JC- Almost a decade went by where all I did was write songs and store them away on cassett tapes in my library for that someday debut album. I spent most of my time playing at churches and test driving my new songs in front of congregations with great results for giving glory to God, for changing my life and seeing salvations along the way at the altar at my concerts. During that time period, I was using a lead guitarist friend of mine from Lake Tahoe, California. His name is Russ Cootey, who’s now a rising Producer and writer in Hollywood. In 1995, I looked up an old acquaintance of my former bass player, Wayne Rice. His name is Scott Teaguarden and he owned his own publishing company, called Ace-In-The Hole Publishing. He had done studio work with ‘Journey’ on their album, ‘Raised on Radio’. Scott said to me, ‘Your music sounds so much like ‘Journey’ already, that I’d like you to write 5 songs to pitch to the band to go on their final reunion album, ‘Trial by Fire’ and I will do my best to submit them. Even though ‘Journey’ wasn’t in the practice of using other people’s songs, he knew Steve Perry was open to outside ideas. I wrote 5 songs and called it the ‘Golden Girl’ project, but was not able to fulfill the request because of a life threatening head injury sustained in a car accident one day. In the late 1990’s, I was hit by a drunk driver and sustained a concussion, that after a year, developed into a terminal form of meningitis that was decaying my nervous system and eventually would kill me. I was experiencing grand mal seizures, palsy and sores all over my body.

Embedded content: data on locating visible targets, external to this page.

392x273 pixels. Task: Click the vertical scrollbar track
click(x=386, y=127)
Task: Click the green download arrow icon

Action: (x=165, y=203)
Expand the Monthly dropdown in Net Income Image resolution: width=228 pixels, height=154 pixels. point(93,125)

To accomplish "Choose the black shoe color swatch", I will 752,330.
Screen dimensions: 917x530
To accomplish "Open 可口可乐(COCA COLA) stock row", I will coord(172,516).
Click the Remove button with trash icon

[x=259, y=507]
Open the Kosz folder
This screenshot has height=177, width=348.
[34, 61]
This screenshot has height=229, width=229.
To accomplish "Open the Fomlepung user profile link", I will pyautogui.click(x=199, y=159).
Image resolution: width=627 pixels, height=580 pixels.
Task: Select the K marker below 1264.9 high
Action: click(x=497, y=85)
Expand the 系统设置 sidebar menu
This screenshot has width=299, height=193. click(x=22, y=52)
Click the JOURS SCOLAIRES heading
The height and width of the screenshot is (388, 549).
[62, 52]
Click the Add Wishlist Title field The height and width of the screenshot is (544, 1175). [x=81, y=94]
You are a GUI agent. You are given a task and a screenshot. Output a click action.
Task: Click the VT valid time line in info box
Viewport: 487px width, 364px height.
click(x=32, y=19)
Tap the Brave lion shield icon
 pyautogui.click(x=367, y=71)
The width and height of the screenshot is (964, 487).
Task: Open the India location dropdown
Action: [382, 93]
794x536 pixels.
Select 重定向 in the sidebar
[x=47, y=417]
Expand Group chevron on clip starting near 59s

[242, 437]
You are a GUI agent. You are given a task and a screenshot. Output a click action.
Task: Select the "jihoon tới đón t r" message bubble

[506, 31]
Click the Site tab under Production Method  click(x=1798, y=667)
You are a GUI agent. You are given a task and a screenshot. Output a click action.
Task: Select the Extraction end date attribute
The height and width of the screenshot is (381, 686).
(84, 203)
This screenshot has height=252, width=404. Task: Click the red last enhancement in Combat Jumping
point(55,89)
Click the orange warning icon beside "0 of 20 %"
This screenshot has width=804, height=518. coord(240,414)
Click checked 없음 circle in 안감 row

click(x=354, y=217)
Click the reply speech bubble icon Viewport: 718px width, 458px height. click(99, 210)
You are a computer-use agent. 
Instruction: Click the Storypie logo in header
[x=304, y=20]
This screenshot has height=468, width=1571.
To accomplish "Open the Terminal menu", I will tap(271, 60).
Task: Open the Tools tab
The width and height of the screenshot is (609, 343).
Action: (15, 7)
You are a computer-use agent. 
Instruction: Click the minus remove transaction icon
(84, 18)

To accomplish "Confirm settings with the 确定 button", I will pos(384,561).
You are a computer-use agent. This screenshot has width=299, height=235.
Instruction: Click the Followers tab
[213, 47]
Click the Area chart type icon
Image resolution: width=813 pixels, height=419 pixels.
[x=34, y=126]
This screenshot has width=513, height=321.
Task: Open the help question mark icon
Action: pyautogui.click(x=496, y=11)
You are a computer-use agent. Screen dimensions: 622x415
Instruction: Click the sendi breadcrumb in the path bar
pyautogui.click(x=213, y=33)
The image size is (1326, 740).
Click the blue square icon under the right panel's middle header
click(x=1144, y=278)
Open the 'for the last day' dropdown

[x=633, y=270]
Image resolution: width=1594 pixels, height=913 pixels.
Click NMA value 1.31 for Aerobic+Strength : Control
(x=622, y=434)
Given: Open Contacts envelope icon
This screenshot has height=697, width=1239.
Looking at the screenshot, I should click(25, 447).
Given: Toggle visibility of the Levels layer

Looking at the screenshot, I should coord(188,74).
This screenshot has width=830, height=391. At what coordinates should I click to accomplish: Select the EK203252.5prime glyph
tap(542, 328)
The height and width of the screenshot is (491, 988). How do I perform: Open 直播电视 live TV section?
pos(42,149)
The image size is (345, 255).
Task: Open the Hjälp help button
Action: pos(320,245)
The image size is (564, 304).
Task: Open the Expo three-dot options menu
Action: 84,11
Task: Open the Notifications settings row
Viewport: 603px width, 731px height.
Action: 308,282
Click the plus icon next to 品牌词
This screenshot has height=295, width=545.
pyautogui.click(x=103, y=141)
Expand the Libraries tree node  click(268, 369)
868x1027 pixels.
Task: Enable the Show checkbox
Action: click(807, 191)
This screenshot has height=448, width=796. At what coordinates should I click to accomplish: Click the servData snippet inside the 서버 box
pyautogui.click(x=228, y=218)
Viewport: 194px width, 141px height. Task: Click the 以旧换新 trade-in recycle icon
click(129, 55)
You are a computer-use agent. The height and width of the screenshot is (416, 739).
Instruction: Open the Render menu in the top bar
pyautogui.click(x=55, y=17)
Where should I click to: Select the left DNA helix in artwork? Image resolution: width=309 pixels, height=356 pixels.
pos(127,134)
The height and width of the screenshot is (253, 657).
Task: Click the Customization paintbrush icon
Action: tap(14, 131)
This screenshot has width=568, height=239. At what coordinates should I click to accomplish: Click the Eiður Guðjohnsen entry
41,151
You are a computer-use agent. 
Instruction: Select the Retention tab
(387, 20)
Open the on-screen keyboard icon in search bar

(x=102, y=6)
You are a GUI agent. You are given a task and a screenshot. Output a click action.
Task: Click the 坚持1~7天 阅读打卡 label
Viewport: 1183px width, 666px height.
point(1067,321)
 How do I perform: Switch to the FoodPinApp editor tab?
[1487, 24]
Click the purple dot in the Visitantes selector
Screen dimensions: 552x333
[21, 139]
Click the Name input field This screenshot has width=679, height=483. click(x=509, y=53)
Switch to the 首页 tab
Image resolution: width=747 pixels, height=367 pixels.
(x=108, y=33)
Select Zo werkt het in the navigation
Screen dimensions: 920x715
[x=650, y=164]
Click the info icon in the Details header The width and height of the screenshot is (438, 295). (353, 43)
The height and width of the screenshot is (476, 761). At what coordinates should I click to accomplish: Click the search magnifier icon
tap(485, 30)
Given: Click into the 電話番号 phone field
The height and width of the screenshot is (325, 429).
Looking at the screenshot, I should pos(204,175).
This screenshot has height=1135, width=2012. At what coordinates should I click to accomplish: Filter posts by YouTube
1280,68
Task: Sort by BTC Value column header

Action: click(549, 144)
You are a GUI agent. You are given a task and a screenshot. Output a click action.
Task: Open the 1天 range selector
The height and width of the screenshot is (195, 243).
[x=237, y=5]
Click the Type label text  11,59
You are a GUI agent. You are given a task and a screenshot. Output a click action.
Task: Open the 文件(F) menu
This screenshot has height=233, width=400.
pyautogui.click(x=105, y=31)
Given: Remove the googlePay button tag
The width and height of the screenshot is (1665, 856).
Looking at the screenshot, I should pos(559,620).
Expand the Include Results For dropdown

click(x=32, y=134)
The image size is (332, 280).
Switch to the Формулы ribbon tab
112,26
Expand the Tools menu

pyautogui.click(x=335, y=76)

By the time, the Golden Girl songs were recorded, the Journey band was already mixing and music was the last thing on my mind as I was fighting for my life.

ED- What are the latest projects that you are working on now, and what are your plans for the future ?

JC- Well, my latest project is a result of what happened after the car accident. I was seeking healing and medical care all over the country, my only hope was prayer and a God who could heal. Through much prayer and the laying on of hands one night, I was miraculously healed. The weeks following, my symptoms, sores, palsy, and seizures, completely disappeared. Unexplainable by Doctors, I was told I had a new lease on life and I would ‘treasure’ this second chance for the rest of my life. Now with a new outlook on such simple things like being able to play a piano, or walk without pain, my music took on a whole new realm of excitement and gratitude. I developed what many describe as a (cry) in my voice, hauntingly resembling Steve Perry of Journey. The Lord spoke to me one night, ‘You finish the songs’, ‘You sing the songs’ and you take the ‘Journey’ sound to the Christian rock arena . Then, I completed my first debut album entitled, ‘Love Again’. These are songs about my life. It’s kind of like a biography set to music. Each song tells a story about a place I’ve been or something I’ve learned along life’s journey. I felt like I had a God inspired idea years ago to bring the sound of Steve Perry and ‘Journey’, into the Christian rock venue. My music is a mixture of my own style, a taste of Elton , Journey and a hint of Yanni. I wanted to saturate the recording with rich vocal harmonies, soaring guitar solo’s, and a tasteful, melodic lead vocal. I spent months in the studio, laying all the tracks down, because of my perfectionism. Most of the parts on the album including lead guitars, keyboards, strings, and even some drum parts, I arranged and wrote, with a little help from Ralph Stover, the Co-Producer and Engineer. The CD is also interactive, which is something new to me. This was Robert Rosario’s idea at Artists Interactive. The CD is a musical CD, but also can be placed in your computer to see video’s, interview’s and a photo gallery. My desire is to tour the music all over the world with what some people are calling, ‘a sound within a sound’ or miracle music. I’ve just assembled a new tour band for ‘Love Again’ and in the process of recording a 2nd CD, which many of the band members are helping me write. Your readers can pick up a copy of ‘Love Again’ at

ED- Joseph, we wish you much luck for all your future efforts and want to thank you for letting us interview you. Please keep in contact with us and keep us up to date in all that you do.